While resources for palliative care education exist through formal didactics and curriculums, role-playing sessions, and real-life exposure through dedicated palliative care services, there remains an unmet need for widespread and standardized adoption of palliative care education within radiation oncology resident training (Table 1).
The future of palliative care education in radiation oncology is developing with pioneering strategies to enhance resident education. Programs may strive to improve the quality and quantity of didactics with clinical exposure to standardized patients, increase the use of teleconference, online modules, and palliative care journal clubs. In addition, the residents may choose to pursue the palliative care fellowship with potential to contribute to the further development of palliative care in radiation oncology. Finally, the emphasis on palliative care topics on the board examinations would provide incentive for programs to provide the resources and residents to study the material and translate the knowledge to clinical practice.

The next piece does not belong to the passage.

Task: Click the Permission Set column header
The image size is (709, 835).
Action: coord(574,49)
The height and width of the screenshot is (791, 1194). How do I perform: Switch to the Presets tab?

The surveys of radiation oncology programs and residents highlight the perceived importance of palliative care yet there is lack of structured curriculum dedicated to resident palliative care education. Meanwhile some academic centers are piloting interventions expanding communication skills, didactics, and the integration of a dedicated palliative care service show benefit to resident education. Future opportunities for palliative care education in radiation oncology training include shared formal standardized didactics via teleconference or webinar, integration or joint programs through a dedicated palliative care service, emphasis of palliative care topics on the radiation oncology board examinations, and palliative care fellowships.
Conflicts of Interest: The authors have no conflicts of interest to declare.